Toronto, ON – The first-ever detailed examination of a country’s investment in research on childhood and adolescent cancers was released today by the Canadian Cancer Research Alliance (CCRA) and the Canadian Partnership Against Cancer (the Partnership). The study identified the research focused on childhood and adolescent cancers from among 7,203 peer-reviewed cancer research projects funded by governmental and voluntary sector (non-profit, non-government) organizations between 2005 and 2007, and categorized the funding by research areas and types of cancer.
“Cancers affecting children and adolescents are different from the ones found in adults.
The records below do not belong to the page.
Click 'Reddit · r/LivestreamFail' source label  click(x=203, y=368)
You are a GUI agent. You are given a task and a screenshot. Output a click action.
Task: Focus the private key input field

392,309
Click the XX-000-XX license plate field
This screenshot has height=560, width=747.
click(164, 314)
Research on how these cancers begin and what causes them within this population is key to advancing our understanding of how to prevent or stop the disease in young people,” explains Dr Paul Grundy, chair of C17, which represents all the Canadian childhood cancer and blood disorder centres, director of pediatric hematology oncology and palliative care at Stollery Children’s Hospital in Edmonton, and advisor on this report.
For the period studied, research funding focused on understanding the causes of childhood and adolescent cancer, and was proportionately double that observed for cancer overall. Research funding in childhood and adolescent cancer was also proportionately higher in areas focused on patient care and survivorship, and the biology of cancer, particularly how genes help turn normal cells into cancer cells. There was no research funding in cancer prevention interventions directed at children and adolescents, which may reflect that relatively little is known about the causes of cancer in this age group.
From 2005 to 2007, a total of $38.1 million was provided for research on childhood and adolescent cancers. This translated into $1 of every $30 provided in peer-reviewed cancer research funded by governmental and voluntary sector organizations during the period. The annual funding rose from $12.4 million in 2005 to $13.2 million in 2007, representing a 6.5% increase. For the same period, the annual research funding for all cancers increased by 10.5% from $364.3 million in 2005 to $402.4 million in 2007.
“Investment in Research on Childhood and Adolescent Cancers, 2005-2007” is a special section of “Cancer Research Investment in Canada, 2007”, an annual survey produced by the CCRA, an alliance of cancer research funding organizations and affiliated partners working together to enhance the overall state of cancer research funding in Canada through improved communication, cooperation and coordination.
“The information provided by the survey is very valuable to the research community and has helped to facilitate coordination and planning across organizations,” says Dr Elizabeth Eisenhauer, co-chair of the CCRA and research action group chair at the Partnership. “This report reveals specific insights into investment in childhood/adolescent cancer research, one important part of the research continuum. Within the next couple of years, we will release reports focused on the investment in other key research areas, such as prevention and survivorship.”